In this new case, a woman asked in late March that five works in the Bob Graham library be removed on grounds they served to indoctrinate children, according to documents obtained by the Florida Freedom to Read Project, and shared with AFP.
One of those works is "The Hill We Climb" which Gorman, then 22, read at Biden's inauguration in January 2021.
The poem was a call for unity and hope in politically polarized America, and Gorman became an overnight star after reading it on the steps of the US Capitol.
It has now been removed from the Bob Graham library used by first graders and placed in a section reserved for kids over age 11.
A school material review committee did not explain the reasons for its action.
Gorman, the first person to be named National Youth Poet Laureate, said she was devastated.
"I wrote 'The Hill We Climb' so that all young people could see themselves in a historical moment," she wrote on Twitter.
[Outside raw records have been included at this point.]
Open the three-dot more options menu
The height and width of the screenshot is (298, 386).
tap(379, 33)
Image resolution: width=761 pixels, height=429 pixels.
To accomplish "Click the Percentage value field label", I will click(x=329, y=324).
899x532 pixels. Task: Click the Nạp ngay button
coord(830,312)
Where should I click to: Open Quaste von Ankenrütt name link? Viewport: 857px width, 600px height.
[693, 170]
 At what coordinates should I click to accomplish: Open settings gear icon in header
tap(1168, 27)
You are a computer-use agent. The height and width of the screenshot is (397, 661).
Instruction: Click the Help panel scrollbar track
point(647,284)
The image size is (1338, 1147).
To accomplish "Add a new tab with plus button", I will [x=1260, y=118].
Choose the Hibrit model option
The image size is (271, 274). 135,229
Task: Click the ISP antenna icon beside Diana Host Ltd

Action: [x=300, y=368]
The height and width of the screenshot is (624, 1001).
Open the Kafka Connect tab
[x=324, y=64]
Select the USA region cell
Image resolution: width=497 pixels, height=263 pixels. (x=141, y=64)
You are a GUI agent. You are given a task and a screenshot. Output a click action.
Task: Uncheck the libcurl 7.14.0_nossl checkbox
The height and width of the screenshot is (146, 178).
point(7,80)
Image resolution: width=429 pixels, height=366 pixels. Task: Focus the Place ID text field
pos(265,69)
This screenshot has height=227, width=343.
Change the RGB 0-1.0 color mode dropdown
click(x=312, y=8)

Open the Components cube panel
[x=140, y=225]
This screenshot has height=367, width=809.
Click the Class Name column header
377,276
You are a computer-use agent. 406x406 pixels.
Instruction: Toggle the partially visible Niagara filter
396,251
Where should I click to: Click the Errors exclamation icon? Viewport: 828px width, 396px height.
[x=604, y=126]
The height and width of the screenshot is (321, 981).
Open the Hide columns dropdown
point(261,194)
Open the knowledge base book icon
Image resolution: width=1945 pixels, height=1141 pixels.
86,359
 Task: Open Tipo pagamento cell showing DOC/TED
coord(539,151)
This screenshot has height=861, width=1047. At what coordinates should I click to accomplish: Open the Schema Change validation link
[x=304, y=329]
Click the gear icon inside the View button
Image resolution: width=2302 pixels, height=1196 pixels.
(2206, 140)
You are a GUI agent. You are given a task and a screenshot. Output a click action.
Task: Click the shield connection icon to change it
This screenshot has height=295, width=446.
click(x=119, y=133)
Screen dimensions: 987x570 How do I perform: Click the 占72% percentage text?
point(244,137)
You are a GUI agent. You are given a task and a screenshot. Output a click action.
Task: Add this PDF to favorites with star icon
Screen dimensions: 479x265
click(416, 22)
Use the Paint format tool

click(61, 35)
"Robbing children of the chance to find their voices in literature is a violation of their right to free thought and free speech."
The school review committee said the poem did have "educational value because of its historical significance."
Gorman was the youngest poet ever to perform at a US presidential inauguration.
News of the library restrictions came a week after publisher Penguin Random House and writers' group PEN America filed a lawsuit against a Florida school district over the removal of books from public school libraries that address race and LGBTQ issues.